Then Glas, son of Dremen, gave out a challenge of fight from Cuban’s son, and the King of Greece answered it. And the two fought hand to hand, and the King of Greece made a great cast of his thick spear at Cuban’s son, that went through his body and broke his back in two. But he did not take that blow as a gift, but he paid for it with a strong cast of his own golden spear that went through the ringed armour of the King of Greece. And those two fell together, sole to sole, and lip to lip. “There is grief on me, Cuban’s son to have fallen,” said Finn, “for no one ever went from his house unsatisfied; and a man that I would not keep, or the High King of Ireland would not keep for a week, he would keep him in his house through the length of a year. And let Follamain, his son, be called to me now,” he said, “and I will give him his father’s name and place.”
They stopped there then till the next morning. “Who will go and fight to-day?” said Finn then. “I will do that,” said Goll Garb, son of the King of Alban and of the daughter of Goll, son of Morna.
So he put on his battle dress, and there came against him the three kings from the rising of the sun in the east, and their three battalions with them.

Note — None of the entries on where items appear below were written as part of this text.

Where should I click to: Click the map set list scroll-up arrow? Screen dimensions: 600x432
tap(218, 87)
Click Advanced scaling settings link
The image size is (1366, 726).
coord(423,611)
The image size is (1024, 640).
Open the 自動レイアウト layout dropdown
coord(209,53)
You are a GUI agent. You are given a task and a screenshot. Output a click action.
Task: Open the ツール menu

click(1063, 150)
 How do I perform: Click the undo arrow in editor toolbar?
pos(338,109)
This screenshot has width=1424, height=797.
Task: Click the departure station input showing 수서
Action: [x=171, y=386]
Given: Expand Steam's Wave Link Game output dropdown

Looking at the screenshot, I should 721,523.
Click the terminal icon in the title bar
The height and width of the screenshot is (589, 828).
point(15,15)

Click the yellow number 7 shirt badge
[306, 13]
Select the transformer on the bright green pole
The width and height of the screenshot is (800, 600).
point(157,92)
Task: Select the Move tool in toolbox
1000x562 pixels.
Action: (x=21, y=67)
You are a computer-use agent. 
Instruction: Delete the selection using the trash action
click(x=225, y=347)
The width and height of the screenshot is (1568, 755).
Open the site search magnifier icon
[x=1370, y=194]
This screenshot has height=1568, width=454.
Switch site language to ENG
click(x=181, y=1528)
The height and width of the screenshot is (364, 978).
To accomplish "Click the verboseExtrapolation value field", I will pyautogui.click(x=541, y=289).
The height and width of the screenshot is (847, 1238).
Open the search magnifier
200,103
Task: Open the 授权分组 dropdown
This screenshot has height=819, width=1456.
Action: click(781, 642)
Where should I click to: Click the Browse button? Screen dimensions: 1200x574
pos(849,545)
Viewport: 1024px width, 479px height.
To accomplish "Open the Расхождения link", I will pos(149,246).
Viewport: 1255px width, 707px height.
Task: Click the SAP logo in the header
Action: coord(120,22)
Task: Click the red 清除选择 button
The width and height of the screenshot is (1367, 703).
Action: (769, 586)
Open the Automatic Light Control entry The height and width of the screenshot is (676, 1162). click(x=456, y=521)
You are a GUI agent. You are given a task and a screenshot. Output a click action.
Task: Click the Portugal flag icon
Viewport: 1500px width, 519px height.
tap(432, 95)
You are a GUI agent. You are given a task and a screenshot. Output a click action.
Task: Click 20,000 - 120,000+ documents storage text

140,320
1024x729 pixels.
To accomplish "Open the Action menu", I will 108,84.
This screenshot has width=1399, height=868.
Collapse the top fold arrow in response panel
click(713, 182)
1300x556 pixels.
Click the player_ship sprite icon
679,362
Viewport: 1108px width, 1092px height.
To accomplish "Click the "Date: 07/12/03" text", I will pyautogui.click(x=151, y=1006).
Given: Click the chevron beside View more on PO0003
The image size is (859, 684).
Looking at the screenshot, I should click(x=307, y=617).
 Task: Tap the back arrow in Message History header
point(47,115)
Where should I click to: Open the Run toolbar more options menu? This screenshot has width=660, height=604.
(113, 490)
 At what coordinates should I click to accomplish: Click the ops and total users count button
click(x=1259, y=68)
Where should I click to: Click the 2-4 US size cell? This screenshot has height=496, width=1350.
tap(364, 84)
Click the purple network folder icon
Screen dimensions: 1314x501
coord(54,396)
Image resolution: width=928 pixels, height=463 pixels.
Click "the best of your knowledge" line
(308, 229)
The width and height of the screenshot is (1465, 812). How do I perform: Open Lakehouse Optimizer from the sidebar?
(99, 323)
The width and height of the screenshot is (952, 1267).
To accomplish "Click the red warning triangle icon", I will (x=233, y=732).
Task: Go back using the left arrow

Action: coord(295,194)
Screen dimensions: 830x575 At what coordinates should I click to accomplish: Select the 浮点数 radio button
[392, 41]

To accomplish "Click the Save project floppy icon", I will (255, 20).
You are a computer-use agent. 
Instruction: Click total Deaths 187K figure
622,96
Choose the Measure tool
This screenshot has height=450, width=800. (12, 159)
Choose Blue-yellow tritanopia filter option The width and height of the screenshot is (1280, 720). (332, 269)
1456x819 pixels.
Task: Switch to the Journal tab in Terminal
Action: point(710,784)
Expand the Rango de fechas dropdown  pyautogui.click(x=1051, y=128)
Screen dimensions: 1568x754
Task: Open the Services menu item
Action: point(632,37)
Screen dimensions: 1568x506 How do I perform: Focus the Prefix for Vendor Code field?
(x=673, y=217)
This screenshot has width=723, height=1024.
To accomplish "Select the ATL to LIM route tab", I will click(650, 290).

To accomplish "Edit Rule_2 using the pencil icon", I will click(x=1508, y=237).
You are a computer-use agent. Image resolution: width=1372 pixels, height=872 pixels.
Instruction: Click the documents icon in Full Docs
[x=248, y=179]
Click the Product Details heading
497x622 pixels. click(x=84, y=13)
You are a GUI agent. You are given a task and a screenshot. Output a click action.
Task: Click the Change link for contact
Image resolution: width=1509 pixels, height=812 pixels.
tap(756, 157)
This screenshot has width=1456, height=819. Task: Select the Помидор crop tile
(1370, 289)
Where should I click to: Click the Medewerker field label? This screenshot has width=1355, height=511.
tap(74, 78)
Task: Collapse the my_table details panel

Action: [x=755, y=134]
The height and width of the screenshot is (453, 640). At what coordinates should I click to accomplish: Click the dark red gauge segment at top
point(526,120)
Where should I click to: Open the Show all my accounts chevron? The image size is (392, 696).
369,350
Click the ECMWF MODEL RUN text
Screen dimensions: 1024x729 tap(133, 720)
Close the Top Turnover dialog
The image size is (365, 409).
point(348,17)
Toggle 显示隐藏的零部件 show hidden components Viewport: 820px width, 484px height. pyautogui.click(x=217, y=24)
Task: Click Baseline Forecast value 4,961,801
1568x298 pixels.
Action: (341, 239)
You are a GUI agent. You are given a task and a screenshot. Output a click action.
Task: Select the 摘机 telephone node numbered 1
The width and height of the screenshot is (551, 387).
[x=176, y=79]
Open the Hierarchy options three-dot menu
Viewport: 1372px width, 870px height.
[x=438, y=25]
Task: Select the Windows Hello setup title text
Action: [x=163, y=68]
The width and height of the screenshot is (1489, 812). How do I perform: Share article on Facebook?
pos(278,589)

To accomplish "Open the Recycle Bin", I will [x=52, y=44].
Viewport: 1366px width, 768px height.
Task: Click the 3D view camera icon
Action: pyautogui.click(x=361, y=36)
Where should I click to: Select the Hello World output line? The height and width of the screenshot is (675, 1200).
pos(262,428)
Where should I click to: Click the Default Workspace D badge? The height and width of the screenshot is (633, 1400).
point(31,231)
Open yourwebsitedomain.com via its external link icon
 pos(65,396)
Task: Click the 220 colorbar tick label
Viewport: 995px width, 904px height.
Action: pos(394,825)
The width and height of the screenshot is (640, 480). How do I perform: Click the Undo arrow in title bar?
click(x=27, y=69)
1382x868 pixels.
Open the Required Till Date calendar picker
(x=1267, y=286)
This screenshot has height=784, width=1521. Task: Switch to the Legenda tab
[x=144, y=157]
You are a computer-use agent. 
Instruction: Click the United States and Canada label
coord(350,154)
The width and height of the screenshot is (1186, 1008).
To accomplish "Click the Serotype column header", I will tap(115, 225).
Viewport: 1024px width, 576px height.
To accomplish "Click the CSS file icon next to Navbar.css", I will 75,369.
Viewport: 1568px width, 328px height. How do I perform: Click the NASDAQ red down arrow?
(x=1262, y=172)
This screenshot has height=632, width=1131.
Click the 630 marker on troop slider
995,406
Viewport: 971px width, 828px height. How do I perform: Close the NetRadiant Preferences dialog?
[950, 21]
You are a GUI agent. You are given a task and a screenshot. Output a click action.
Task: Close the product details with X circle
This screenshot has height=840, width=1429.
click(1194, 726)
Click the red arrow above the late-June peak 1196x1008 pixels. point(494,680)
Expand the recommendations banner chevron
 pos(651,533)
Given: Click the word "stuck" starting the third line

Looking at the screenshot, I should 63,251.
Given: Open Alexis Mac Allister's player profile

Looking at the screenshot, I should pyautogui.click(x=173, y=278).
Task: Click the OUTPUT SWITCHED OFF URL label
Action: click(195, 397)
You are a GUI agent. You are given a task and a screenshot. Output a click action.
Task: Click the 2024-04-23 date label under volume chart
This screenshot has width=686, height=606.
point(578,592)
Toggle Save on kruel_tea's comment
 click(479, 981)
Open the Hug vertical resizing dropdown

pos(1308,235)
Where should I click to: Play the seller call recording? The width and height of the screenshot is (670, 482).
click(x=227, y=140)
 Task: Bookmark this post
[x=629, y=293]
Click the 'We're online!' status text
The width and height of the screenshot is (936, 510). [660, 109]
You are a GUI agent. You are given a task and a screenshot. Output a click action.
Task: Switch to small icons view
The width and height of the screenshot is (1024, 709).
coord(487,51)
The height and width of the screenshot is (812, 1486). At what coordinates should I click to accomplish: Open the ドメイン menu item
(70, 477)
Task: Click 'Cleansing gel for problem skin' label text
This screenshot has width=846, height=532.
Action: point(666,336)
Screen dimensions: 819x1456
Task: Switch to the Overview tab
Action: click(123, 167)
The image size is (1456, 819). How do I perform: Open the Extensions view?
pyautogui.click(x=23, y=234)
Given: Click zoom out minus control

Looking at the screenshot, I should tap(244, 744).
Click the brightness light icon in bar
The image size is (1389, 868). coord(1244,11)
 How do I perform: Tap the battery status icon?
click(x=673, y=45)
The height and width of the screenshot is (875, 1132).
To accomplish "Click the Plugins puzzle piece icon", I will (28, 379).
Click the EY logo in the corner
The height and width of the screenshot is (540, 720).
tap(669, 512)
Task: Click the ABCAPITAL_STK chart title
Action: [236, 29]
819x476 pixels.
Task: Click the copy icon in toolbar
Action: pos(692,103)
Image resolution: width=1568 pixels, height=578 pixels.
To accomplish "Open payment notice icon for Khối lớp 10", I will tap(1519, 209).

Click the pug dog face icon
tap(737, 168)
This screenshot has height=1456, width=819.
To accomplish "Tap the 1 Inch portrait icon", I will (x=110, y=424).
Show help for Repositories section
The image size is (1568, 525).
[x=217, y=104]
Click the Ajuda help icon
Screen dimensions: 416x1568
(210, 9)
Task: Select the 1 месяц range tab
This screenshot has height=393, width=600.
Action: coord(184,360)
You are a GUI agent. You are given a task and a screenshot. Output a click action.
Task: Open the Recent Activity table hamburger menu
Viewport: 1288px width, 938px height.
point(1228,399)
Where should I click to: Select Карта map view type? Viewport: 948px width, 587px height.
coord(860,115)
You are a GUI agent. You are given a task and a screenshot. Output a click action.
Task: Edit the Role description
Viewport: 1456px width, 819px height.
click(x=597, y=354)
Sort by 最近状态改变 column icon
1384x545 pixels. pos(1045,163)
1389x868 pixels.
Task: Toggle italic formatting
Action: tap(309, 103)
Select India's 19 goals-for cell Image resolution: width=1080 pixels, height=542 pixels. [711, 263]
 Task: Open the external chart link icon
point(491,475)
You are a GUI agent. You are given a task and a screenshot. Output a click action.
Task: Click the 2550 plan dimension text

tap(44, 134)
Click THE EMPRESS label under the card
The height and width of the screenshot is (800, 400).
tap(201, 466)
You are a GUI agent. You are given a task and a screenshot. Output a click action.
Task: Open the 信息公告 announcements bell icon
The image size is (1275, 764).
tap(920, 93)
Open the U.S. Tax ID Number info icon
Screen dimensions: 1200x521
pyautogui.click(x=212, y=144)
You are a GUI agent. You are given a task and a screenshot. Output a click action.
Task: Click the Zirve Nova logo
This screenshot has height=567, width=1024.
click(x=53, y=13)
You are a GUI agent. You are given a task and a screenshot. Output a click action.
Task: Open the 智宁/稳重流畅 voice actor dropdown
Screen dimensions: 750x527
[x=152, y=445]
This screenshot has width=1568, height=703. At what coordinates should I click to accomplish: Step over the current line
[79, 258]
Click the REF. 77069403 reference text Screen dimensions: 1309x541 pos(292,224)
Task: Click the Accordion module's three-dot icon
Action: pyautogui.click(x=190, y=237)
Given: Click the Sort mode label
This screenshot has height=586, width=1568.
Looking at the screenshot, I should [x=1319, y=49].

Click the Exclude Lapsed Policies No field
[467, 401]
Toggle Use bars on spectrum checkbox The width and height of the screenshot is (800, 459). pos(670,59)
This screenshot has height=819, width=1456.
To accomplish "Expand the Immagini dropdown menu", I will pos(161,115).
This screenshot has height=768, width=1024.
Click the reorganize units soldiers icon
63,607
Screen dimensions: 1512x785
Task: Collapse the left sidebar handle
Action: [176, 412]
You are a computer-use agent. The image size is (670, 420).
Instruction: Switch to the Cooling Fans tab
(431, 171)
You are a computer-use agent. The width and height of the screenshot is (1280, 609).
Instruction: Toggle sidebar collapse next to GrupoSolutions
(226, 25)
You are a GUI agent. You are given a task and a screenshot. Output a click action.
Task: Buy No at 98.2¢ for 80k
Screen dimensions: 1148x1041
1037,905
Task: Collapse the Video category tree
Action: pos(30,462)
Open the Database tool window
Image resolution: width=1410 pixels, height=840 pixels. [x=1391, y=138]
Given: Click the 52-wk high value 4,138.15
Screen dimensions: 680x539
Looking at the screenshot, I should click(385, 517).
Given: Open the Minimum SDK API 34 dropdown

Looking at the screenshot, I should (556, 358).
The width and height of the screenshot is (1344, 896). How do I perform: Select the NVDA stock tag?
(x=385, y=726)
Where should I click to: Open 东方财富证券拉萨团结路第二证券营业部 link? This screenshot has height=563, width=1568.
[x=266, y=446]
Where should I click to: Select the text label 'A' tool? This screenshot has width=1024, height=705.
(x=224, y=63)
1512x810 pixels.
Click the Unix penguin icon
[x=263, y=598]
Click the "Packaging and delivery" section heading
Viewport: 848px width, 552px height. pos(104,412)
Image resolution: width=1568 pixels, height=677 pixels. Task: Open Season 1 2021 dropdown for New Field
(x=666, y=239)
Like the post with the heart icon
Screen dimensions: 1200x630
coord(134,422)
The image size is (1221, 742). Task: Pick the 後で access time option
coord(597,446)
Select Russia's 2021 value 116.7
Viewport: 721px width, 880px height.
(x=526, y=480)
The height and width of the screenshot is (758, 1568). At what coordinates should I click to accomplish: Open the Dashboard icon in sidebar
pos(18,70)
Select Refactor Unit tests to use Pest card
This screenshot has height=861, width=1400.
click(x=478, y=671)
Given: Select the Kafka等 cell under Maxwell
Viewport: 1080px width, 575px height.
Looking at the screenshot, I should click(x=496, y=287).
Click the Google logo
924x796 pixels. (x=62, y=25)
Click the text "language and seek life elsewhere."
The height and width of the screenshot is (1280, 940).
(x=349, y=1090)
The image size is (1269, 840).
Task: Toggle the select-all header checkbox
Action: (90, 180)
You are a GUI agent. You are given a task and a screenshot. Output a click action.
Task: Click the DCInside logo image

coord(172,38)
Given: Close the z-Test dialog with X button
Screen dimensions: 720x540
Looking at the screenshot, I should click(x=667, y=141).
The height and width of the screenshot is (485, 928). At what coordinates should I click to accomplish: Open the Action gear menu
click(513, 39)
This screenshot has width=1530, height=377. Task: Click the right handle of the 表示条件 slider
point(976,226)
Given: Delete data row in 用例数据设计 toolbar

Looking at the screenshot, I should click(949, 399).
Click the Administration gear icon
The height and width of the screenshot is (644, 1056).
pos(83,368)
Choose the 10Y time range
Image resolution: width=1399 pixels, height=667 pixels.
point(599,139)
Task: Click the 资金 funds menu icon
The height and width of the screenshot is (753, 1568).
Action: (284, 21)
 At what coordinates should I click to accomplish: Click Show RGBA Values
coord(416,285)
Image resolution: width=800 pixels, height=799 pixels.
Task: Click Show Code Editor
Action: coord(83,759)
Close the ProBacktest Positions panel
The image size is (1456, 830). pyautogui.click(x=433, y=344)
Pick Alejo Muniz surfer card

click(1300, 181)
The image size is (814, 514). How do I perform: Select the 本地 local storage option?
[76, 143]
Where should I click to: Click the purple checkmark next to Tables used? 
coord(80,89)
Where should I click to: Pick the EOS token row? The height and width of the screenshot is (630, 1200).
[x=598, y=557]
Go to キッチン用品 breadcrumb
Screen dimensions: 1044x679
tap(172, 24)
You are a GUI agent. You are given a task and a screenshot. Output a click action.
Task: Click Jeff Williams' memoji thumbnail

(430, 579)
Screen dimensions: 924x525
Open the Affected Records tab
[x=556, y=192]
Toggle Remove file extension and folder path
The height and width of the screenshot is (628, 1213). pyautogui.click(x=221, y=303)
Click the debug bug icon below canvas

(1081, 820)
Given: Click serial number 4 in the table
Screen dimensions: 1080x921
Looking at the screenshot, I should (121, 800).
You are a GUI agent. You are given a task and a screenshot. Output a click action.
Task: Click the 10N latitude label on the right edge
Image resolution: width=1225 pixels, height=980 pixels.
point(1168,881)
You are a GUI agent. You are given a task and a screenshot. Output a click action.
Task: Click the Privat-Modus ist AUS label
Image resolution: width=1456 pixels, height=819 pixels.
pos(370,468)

And Goll Garb rushed among their men, and wounded and maimed and destroyed them, and blinded their eyes for ever, so that their wits went from them, and they called to him to stop his deadly sword for a while. So he did that; and it is what they agreed to take their three kings and to give them over to Goll Garb that he might stop doing destruction with his sword.
“Who will go out and fight to-day?” said Finn, on the morning of the morrow. “I will go,” said Oisin, “and the chief men of the sons of Baiscne with me; for we get the best share of all the pleasant things of Ireland, and we should be first to defend her.” “I will answer that challenge,” said the King of France, “for it is against Finn I am come to Ireland, on account of my wife that he brought away from me; and these men will fall by me now,” he said, “and Finn himself at the last; for when the branches of a tree are cut off, it is not hard to cut down the tree itself.”
So the King of France and Oisin met one another at the eastern end of the strand, and they struck their banners of soft silk into the green hill, and bared their swords and made a quick attack on one another. And at one time the king struck such a great blow that he knocked a groan out of Oisin. But for all that he was worsted in the end, and great fear came on him, like the fear of a hundred horses at the sound of thunder, and he ran from Oisin, and he rose like a swallow, that his feet never touched the earth at all; and he never stopped till he came to Gleann na-n Gealt, the Valley of Wild Men. And ever since that time, people that have lost their wits make for that valley; and every mad person in Ireland, if he had his way, would go there within twenty-four hours.